**YOUR INSTRUCTIONS:** The entries that follow should be reproduced exactly, with no images carried over.

**DATA SUPPLIED:**
• • • •
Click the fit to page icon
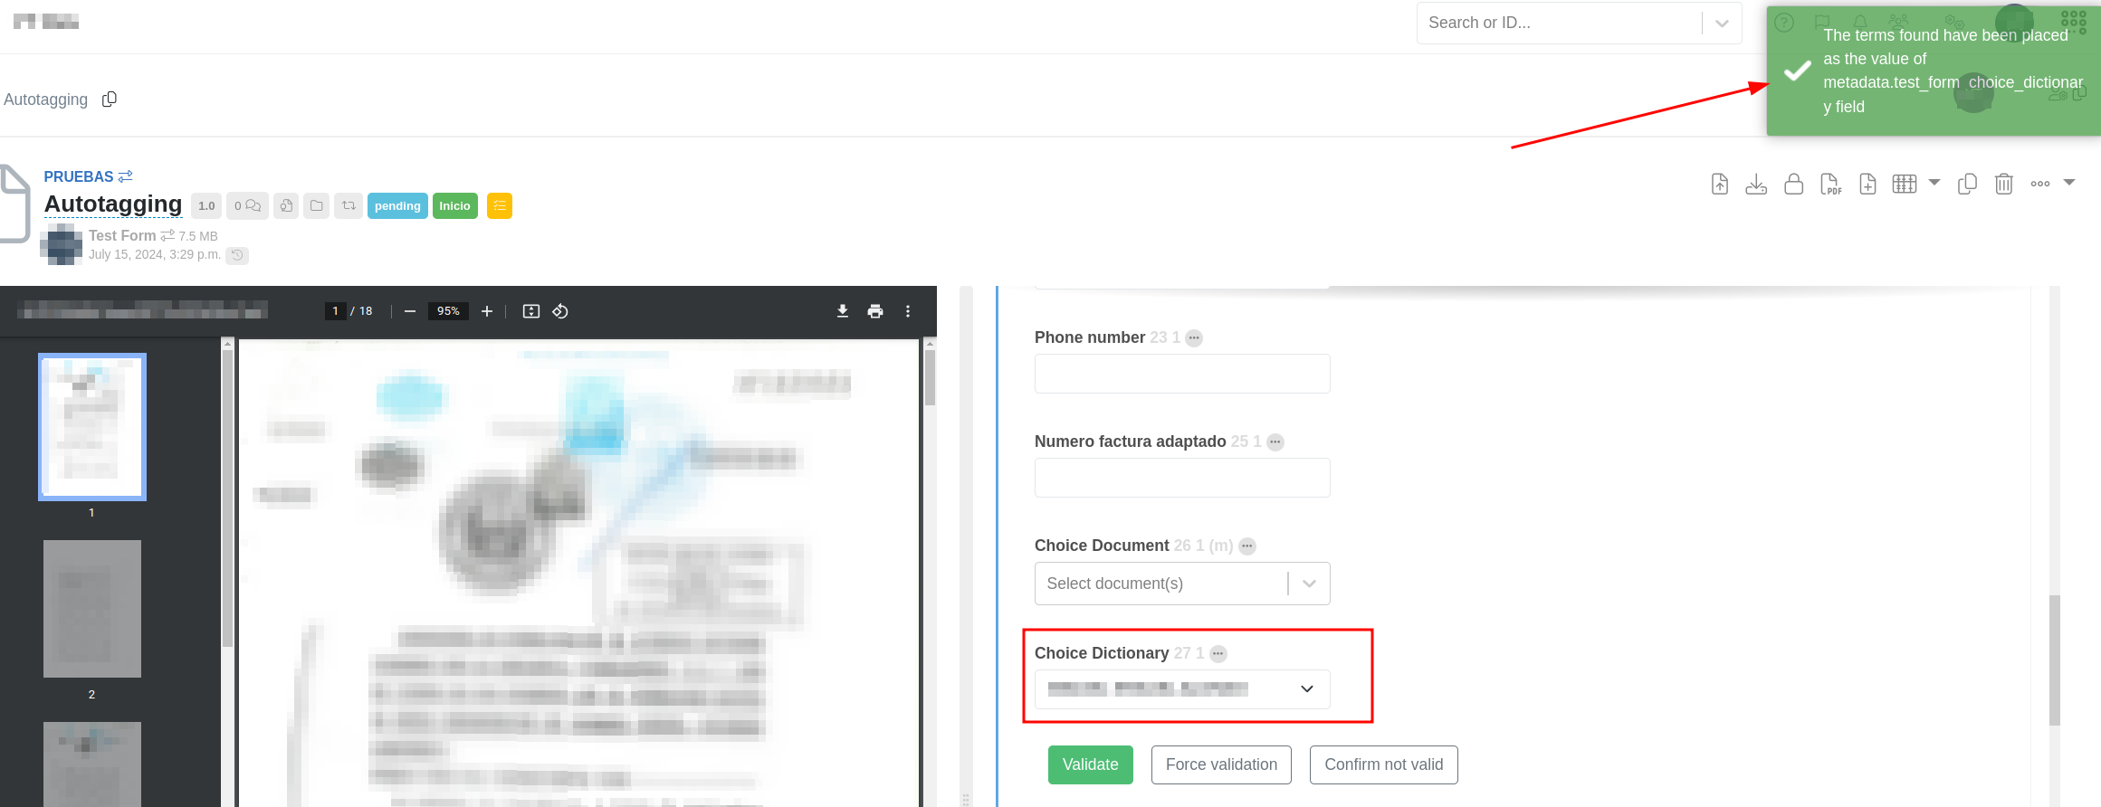2101x807 pixels. (x=531, y=311)
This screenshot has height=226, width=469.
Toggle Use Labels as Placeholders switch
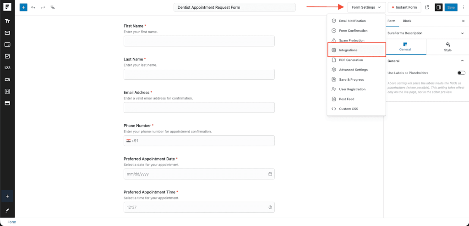461,73
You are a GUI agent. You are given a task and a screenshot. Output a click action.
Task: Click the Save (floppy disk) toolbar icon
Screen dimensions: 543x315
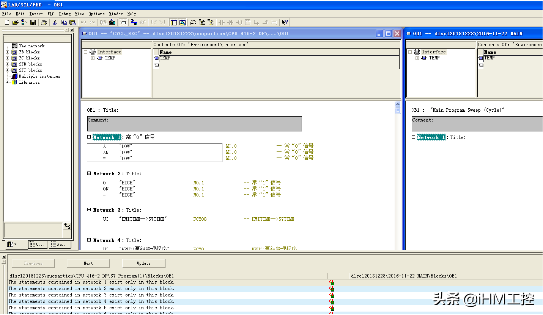33,22
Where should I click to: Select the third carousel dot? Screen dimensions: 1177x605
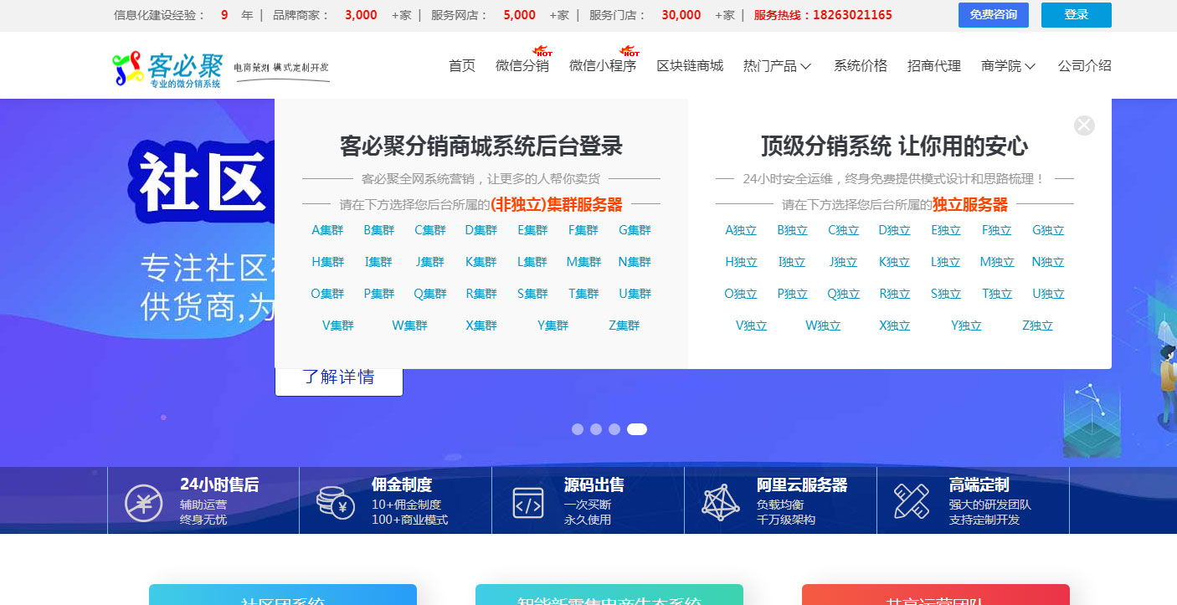coord(614,429)
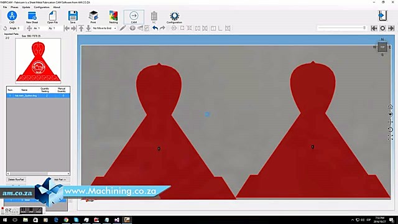Open the Configuration gear icon
This screenshot has width=398, height=224.
pos(174,17)
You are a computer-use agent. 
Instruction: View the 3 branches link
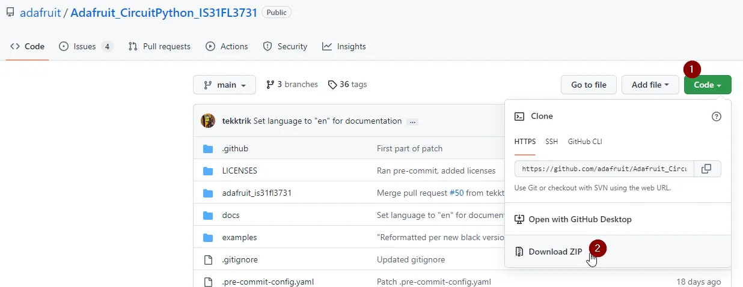(x=292, y=85)
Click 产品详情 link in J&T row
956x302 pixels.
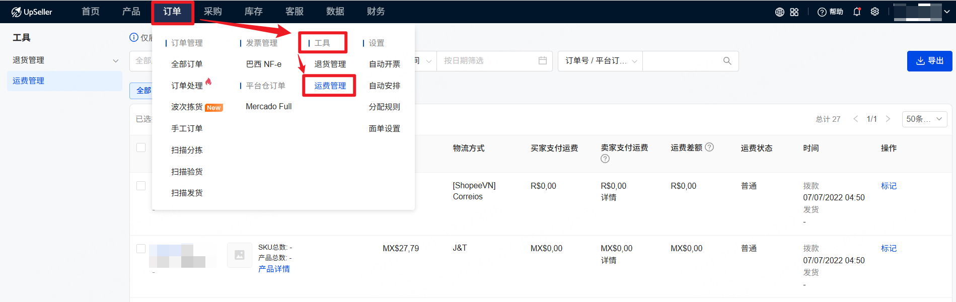(274, 269)
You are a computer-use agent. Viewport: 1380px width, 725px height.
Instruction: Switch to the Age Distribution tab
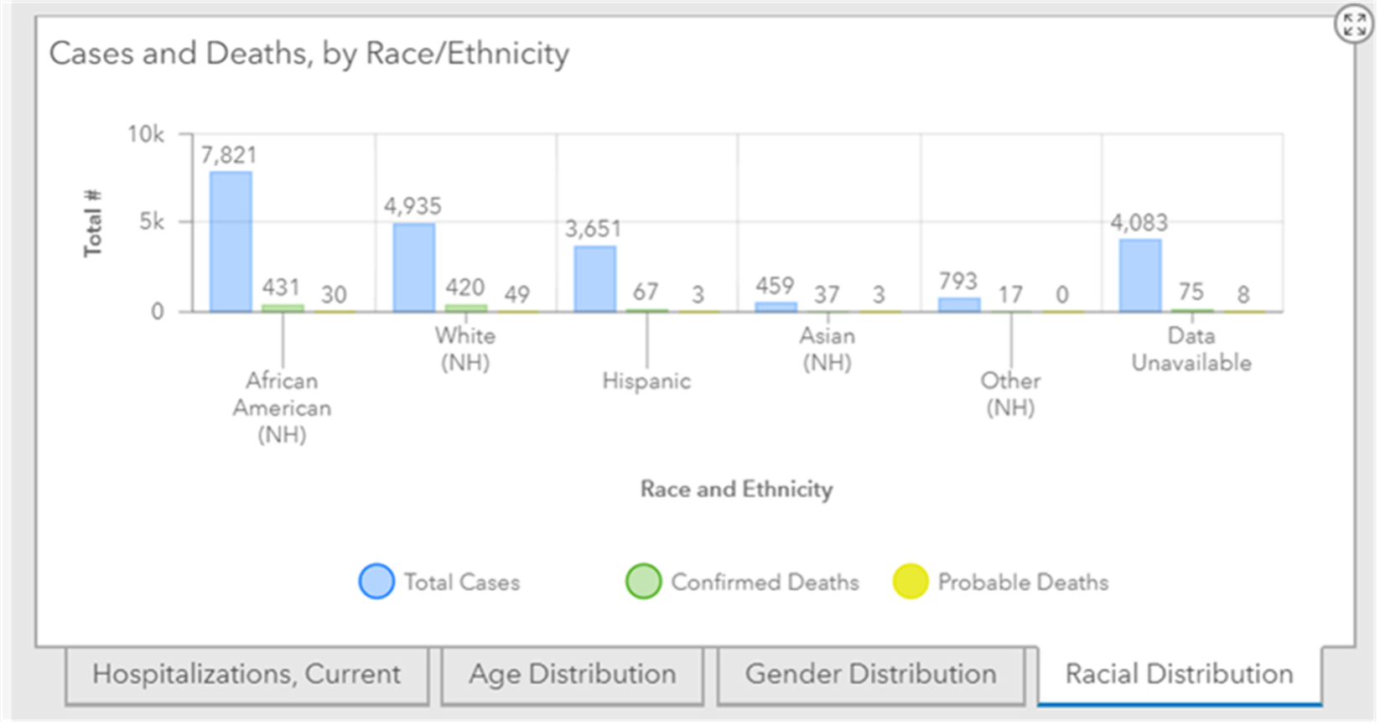pos(572,675)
• • • •
**EXERCISE OUTPUT:**
Click the fit to page icon
2101x807 pixels. (x=531, y=311)
This screenshot has height=226, width=469.
Toggle Use Labels as Placeholders switch
461,73
You are a GUI agent. You are given a task and a screenshot. Output a click action.
Task: Click the Save (floppy disk) toolbar icon
Screen dimensions: 543x315
33,22
Where should I click to: Select the third carousel dot? Screen dimensions: 1177x605
coord(614,429)
Open the Configuration gear icon
This screenshot has width=398, height=224.
pos(174,17)
You are a computer-use agent. 
Instruction: View the 3 branches link
(x=292, y=85)
Click 产品详情 link in J&T row
956x302 pixels.
(274, 269)
You are a computer-use agent. Viewport: 1380px width, 725px height.
Instruction: Switch to the Age Distribution tab
pos(572,675)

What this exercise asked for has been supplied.